Current LLMs might assist in analyzing recent market trends, compiling industry reports, and generating short-term forecasts based on existing data. They could summarize competitor actions and help draft basic strategic documents. However, their analysis

would be limited to more immediate, obvious factors and struggle with complex interrelationships or long-term projections.

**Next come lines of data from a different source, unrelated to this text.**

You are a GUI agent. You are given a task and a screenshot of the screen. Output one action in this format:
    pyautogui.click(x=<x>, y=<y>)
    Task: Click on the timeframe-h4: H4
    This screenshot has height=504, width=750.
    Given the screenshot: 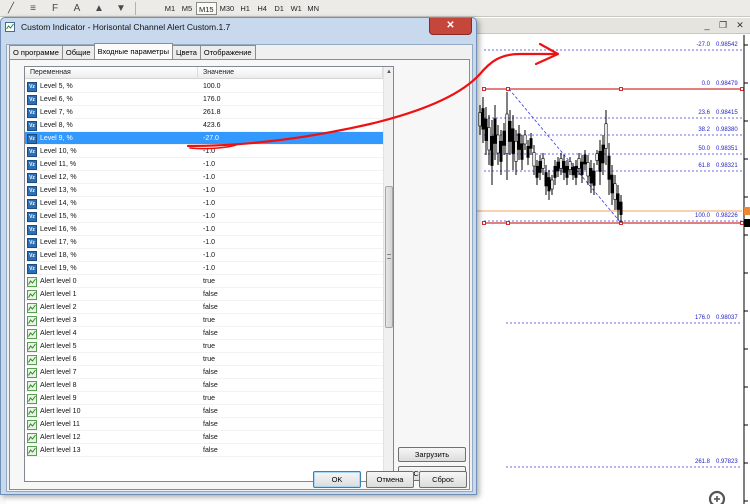 What is the action you would take?
    pyautogui.click(x=262, y=8)
    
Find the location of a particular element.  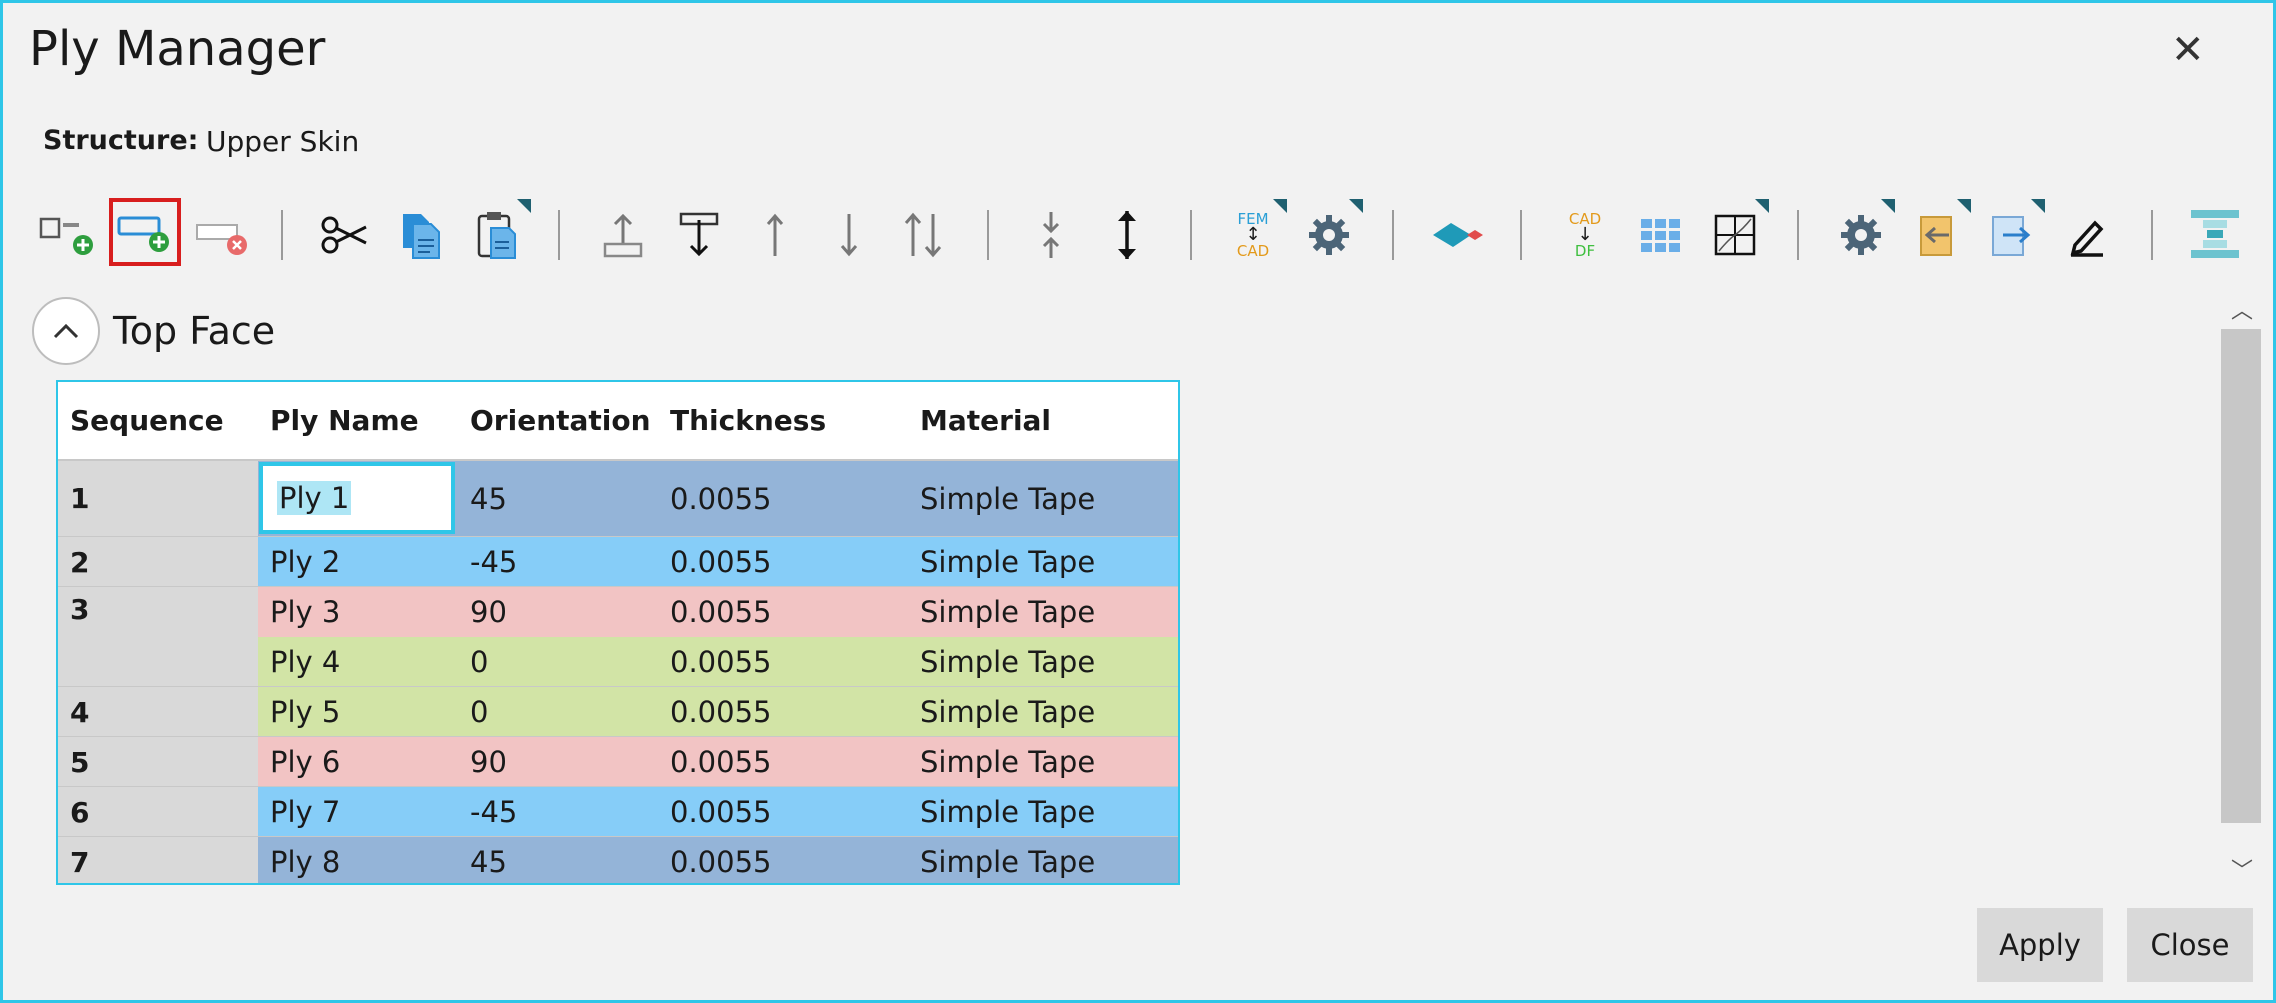

sequence-cell: 7 is located at coordinates (158, 860).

Strategic planning with long inference reasoning:

An LLM with long inference reasoning could revolutionize this process by:

  1. Integrating multiple complex factors: It could simultaneously analyze global economic indicators, geopolitical trends, technological advancements, demographic shifts, climate change projections, and company-specific data over extended time horizons.
  2. Scenario modeling: The LLM could generate and analyze numerous detailed, long-term scenarios, considering cascading effects and complex interactions between various factors.
  3. Identifying hidden opportunities and risks: By processing vast amounts of data and understanding subtle relationships, it could uncover non-obvious strategic opportunities or potential risks that human analysts might miss.
  4. Adaptive strategy formulation: It could propose dynamic strategies that adapt to changing conditions over time, rather than static plans.
  5. Cross-industry insights: The LLM could draw relevant insights from seemingly unrelated industries or historical events, applying them innovatively to the company’s context.
  6. Stakeholder impact analysis: It could model the long-term effects of strategic decisions on various stakeholders, including employees, customers, investors, and communities.
  7. Regulatory foresight: The system could anticipate potential regulatory changes across multiple jurisdictions and model their impact on the business.
  8. Competitive dynamics: It could simulate complex competitive scenarios, considering potential moves and countermoves of multiple players in the market over extended periods.

 

This level of comprehensive, nuanced, and forward-looking analysis would be extremely challenging for human teams or current LLMs to achieve. The insights generated could lead to more robust, adaptable, and successful long-term strategies, potentially providing a significant competitive advantage.

The difference in capability is stark: while current LLMs might help streamline the process of gathering and summarizing information for strategic planning, LLMs with long inference reasoning could actively contribute to the creative and analytical aspects of strategy

formulation, potentially uncovering insights and opportunities that would be extremely difficult to identify through traditional means.

Waiting for Gidot. The power and promise of long inference reasoning in LLMs is clear. But when will those capabilities be available? OpenAI isn’t saying. By the way … has Sora dropped in general availability yet? Infinitive believes that the first long inference reasoning capabilities from OpenAI will ship by the end of 2024 as a ChatGPT 4.5 release.